## Directions for this task
Some lines in the listing hold the word "Toggle". Return each of them.

## Extracted information
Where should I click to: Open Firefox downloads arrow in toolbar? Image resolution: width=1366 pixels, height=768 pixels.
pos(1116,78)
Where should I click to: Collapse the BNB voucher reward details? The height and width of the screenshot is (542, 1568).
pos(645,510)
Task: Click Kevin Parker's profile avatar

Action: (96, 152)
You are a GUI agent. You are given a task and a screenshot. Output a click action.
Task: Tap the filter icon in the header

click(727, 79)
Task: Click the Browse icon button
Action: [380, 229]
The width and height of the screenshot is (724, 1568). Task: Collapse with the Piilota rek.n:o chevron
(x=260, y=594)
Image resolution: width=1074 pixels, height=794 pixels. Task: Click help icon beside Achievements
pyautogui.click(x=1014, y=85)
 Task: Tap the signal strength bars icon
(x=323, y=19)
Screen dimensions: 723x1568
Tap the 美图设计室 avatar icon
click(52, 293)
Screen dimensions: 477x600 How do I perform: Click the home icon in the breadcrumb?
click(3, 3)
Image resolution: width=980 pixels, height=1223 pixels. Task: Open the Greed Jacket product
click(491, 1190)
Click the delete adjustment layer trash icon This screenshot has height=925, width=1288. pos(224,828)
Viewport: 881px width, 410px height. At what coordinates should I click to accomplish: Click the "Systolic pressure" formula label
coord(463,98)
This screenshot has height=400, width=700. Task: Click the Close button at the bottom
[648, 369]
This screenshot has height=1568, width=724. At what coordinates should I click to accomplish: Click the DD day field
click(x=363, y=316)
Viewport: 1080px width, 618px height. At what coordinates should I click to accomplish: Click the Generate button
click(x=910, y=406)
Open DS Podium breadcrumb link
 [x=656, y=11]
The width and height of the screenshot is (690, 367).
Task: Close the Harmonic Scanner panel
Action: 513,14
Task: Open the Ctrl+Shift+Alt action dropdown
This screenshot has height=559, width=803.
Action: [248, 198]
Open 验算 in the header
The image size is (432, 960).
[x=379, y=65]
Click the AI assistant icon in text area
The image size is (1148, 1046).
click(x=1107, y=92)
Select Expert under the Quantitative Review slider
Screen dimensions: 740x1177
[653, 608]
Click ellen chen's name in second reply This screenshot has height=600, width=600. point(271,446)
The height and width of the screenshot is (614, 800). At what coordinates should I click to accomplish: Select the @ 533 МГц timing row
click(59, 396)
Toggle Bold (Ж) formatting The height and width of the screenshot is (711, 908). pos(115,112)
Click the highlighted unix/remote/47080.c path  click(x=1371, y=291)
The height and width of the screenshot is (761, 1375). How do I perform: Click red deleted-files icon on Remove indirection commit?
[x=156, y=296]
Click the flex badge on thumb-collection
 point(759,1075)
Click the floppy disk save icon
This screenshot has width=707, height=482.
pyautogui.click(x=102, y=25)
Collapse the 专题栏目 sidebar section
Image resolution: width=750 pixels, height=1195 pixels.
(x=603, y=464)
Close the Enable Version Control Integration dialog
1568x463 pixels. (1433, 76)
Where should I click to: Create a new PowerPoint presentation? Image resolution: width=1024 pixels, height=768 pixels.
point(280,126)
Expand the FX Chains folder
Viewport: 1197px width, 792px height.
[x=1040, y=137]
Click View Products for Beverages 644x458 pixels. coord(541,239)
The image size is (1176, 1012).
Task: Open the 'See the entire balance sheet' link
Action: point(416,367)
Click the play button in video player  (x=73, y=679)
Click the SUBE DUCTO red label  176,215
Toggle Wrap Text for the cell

## The answer
Toggle Bold (Ж) formatting The height and width of the screenshot is (711, 908). pos(115,112)
Toggle Wrap Text for the cell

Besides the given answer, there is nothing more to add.